Was sind die größten Hemmnisse? Wie sieht in Ihren Augen eine gelungene Digitalisierung generell aus und was muss dafür passieren?

Ich glaube, die technischen Grundlagen dafür zu schaffen, ist durchaus gut möglich. Wichtig ist aus meiner Sicht aber außerdem die Einstellung aller Beteiligten, die Offenheit dem Wandel gegenüber und die Bereitschaft daran mitzuarbeiten. Ich glaube hier ist es sehr wichtig, dass an den Schulen die Lehrerinnen und Lehrer, die Schülerinnen und Schüler und die Eltern zusammen arbeiten und den Weg der Umstellung auf eine digitale Schule gemeinsam gehen. Jeder muss hier seinen Beitrag leisten und sich auch entsprechend einbringen. Am ASG beispielsweise möchten wir eine AG Digitalisierung ins Leben rufen, in der Lehrer, Eltern und Schüler gemeinsam an Konzepten, Ideen und Lösungen arbeiten. Das finde ich eine sehr gute Idee, weil es alle Parteien gut einbindet und allen die Möglichkeit gibt, sich einzubringen. Als Elternvertreterin finde ich es natürlich besonders wichtig, dass man einen solchen Prozess als Elternteil mitgestalten darf.
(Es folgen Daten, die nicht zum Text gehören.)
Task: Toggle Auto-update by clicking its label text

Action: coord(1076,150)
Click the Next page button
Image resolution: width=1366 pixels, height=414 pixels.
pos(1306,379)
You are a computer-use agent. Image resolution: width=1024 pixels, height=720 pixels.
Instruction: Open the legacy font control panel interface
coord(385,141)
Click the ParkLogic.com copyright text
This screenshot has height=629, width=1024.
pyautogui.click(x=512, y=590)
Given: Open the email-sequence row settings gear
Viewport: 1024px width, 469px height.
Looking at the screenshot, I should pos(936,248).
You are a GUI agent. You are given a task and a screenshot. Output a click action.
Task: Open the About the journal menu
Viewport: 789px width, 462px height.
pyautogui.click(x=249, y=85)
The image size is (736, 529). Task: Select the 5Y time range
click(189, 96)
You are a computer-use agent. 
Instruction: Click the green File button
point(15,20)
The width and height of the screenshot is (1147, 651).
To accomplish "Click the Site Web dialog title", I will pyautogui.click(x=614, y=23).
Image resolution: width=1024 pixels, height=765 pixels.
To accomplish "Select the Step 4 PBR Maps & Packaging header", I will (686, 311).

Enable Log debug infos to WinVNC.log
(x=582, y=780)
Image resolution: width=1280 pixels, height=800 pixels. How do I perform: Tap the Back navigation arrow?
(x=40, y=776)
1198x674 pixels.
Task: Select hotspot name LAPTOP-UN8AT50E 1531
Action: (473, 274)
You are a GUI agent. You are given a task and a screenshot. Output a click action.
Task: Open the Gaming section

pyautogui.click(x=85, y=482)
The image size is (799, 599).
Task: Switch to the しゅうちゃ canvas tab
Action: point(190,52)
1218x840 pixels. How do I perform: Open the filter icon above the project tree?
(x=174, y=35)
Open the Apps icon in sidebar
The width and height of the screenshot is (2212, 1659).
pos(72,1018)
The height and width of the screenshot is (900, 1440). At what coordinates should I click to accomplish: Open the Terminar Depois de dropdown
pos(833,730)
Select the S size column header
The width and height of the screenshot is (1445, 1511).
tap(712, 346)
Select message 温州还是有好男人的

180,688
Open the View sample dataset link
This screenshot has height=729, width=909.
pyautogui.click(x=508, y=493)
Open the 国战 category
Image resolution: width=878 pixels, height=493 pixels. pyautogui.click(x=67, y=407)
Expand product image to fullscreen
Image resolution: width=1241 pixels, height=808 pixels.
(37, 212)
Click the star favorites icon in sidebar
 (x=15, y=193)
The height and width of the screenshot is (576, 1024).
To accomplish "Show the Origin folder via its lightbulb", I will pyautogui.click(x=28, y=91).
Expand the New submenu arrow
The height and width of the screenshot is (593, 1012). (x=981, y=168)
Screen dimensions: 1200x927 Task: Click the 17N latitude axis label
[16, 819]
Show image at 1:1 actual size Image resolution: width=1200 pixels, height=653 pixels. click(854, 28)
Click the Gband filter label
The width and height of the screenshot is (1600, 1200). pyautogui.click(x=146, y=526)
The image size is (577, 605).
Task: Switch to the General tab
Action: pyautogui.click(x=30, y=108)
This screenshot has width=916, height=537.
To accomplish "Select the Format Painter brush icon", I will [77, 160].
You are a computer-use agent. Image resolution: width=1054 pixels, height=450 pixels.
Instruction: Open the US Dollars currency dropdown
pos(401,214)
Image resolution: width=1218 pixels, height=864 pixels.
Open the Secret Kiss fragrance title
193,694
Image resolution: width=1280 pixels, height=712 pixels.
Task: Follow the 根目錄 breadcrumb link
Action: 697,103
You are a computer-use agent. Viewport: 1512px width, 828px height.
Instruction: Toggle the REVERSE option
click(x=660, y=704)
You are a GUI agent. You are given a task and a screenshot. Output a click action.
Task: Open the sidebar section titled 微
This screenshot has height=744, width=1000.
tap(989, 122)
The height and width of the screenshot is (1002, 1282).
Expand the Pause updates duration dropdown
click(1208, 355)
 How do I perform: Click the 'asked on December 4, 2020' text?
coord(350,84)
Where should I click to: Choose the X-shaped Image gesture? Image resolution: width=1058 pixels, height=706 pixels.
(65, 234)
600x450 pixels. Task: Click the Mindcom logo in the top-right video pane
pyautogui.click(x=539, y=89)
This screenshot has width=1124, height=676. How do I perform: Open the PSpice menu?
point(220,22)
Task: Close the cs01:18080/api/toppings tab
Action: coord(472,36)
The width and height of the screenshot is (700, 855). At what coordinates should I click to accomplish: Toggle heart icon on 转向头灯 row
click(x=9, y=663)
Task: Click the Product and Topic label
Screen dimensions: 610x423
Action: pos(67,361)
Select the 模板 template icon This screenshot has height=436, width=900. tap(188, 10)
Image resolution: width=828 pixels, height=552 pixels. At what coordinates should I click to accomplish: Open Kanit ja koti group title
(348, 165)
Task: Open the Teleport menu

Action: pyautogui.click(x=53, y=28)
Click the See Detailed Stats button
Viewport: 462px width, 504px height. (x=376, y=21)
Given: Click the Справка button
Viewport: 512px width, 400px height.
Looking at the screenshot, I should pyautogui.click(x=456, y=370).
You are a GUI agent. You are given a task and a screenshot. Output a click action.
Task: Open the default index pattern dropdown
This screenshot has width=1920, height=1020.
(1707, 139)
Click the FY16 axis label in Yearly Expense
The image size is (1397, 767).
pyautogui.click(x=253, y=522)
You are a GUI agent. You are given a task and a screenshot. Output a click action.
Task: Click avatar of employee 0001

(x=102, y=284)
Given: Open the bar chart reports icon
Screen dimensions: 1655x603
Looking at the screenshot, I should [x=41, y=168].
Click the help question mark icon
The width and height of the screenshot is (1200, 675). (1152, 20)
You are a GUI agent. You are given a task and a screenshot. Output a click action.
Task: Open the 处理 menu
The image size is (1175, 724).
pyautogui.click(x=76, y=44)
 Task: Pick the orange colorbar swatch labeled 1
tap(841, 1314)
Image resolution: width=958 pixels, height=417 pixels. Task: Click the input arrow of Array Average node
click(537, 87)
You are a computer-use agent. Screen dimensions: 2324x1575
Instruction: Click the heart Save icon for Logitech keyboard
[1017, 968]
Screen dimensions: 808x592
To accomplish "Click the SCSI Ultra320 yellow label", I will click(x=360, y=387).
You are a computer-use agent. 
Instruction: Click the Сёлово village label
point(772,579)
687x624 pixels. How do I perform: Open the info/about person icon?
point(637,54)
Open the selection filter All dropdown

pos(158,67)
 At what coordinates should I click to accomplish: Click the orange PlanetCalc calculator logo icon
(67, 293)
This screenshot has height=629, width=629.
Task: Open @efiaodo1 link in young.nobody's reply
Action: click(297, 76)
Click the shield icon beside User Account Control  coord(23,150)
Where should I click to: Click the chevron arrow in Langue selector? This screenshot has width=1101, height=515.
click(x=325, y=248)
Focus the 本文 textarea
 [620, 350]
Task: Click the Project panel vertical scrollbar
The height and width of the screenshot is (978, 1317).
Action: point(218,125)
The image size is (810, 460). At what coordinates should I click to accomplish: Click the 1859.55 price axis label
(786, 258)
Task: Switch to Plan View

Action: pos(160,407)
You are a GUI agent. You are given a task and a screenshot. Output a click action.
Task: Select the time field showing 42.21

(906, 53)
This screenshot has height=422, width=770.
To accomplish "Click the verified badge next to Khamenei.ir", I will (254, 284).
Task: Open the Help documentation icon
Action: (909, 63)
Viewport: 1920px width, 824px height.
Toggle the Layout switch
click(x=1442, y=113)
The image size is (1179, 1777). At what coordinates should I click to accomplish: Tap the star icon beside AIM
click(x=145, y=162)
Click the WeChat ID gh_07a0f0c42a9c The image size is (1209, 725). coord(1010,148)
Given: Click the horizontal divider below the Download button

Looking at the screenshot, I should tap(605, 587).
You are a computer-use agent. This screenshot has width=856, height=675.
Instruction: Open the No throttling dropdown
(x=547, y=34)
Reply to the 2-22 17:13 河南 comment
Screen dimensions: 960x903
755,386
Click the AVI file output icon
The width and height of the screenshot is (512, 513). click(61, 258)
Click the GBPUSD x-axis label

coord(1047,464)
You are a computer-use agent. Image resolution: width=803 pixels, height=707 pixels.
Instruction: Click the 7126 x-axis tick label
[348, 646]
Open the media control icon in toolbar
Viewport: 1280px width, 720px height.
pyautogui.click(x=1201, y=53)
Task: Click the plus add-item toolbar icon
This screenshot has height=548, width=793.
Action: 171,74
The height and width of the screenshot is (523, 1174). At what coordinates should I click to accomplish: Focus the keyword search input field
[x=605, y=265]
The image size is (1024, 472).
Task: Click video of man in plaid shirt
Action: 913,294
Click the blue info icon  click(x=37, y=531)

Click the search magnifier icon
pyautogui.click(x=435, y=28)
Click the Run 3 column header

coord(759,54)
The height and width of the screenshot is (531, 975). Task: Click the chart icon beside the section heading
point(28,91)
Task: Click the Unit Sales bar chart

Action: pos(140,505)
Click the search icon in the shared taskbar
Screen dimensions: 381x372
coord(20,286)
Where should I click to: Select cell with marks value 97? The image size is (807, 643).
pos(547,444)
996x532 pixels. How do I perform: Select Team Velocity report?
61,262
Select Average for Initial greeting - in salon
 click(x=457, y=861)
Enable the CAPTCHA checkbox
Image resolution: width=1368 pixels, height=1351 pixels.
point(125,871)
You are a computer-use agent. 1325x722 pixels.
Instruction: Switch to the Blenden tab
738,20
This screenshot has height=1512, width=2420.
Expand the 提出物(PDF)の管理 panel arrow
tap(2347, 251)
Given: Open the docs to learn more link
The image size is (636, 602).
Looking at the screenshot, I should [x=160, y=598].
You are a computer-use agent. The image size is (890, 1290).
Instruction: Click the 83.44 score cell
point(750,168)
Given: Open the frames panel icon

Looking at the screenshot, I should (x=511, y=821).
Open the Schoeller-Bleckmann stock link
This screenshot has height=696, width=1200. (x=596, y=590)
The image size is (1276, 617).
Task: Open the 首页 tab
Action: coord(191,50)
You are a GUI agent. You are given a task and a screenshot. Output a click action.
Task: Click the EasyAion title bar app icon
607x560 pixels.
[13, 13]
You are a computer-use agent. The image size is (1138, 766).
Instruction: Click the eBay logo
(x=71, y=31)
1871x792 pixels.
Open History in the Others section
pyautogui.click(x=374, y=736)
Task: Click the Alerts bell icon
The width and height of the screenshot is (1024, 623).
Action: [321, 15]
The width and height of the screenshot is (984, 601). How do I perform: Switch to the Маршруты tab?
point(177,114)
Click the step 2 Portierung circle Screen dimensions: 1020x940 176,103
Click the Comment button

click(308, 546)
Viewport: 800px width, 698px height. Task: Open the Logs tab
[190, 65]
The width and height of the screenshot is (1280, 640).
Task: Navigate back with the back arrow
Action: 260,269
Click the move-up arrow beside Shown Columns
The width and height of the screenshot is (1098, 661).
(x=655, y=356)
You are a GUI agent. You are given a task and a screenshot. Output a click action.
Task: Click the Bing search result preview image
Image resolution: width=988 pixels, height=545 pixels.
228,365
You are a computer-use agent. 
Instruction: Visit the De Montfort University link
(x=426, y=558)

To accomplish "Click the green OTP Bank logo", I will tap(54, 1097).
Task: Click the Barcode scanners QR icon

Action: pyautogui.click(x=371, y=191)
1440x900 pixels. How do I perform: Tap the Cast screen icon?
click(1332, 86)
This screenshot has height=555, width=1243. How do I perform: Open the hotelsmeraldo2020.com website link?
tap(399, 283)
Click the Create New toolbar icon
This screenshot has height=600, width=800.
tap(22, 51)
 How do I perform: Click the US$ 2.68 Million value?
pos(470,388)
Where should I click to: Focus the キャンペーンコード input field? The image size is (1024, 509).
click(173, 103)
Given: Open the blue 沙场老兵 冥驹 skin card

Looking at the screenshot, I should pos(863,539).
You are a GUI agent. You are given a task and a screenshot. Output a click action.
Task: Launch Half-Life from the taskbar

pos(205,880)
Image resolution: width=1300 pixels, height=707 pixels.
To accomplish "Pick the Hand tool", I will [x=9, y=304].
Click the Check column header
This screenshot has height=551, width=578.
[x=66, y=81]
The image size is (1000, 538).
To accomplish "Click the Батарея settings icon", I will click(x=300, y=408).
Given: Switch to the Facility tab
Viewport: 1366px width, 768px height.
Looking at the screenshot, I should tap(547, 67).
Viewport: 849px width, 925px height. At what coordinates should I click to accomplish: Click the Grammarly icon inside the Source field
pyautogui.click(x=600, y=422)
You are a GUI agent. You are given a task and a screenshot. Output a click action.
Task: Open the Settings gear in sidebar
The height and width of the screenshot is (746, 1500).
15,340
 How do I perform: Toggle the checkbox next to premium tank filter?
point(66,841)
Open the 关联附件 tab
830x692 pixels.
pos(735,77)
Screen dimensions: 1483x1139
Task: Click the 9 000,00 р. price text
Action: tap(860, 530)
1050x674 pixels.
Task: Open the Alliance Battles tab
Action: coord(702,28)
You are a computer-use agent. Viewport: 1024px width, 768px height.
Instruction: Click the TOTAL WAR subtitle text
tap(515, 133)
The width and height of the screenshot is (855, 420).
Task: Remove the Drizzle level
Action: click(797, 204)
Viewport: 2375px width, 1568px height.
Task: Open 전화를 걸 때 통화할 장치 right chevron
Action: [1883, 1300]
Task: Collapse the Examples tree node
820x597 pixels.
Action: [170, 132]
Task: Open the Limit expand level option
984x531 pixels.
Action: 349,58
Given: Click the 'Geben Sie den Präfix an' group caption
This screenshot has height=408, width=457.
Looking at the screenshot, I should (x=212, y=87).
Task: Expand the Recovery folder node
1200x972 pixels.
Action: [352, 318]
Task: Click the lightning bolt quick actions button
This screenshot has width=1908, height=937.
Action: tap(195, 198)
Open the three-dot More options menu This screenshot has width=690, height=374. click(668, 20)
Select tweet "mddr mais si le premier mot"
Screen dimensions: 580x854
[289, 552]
Wo sehen Sie (den größten) Investitionsstau?

Ich persönlich finde es schade, dass wir in einem Land wie Deutschland erst durch die Coronakrise darauf gestoßen werden, wie wichtig Investitionen im Bereich Schule und Bildung sind und wie sehr wir da im ganzen Land noch Nachholbedarf haben. Auch unabhängig von den Lücken im Bereich der Digitalisierung sind viele Schulen (auch unabhängig vom ASG), teilweise in ganz banalen Dingen, nicht ausreichend gut ausgestattet. Das fängt bei der Infrastruktur (Räume, Stühle, ordentliche Toiletten, funktionsfähige Fenster, etc.) an und hört bei der Ausstattung (Laborgeräte, Kugelschreiber, Radiergummi, etc.) auf.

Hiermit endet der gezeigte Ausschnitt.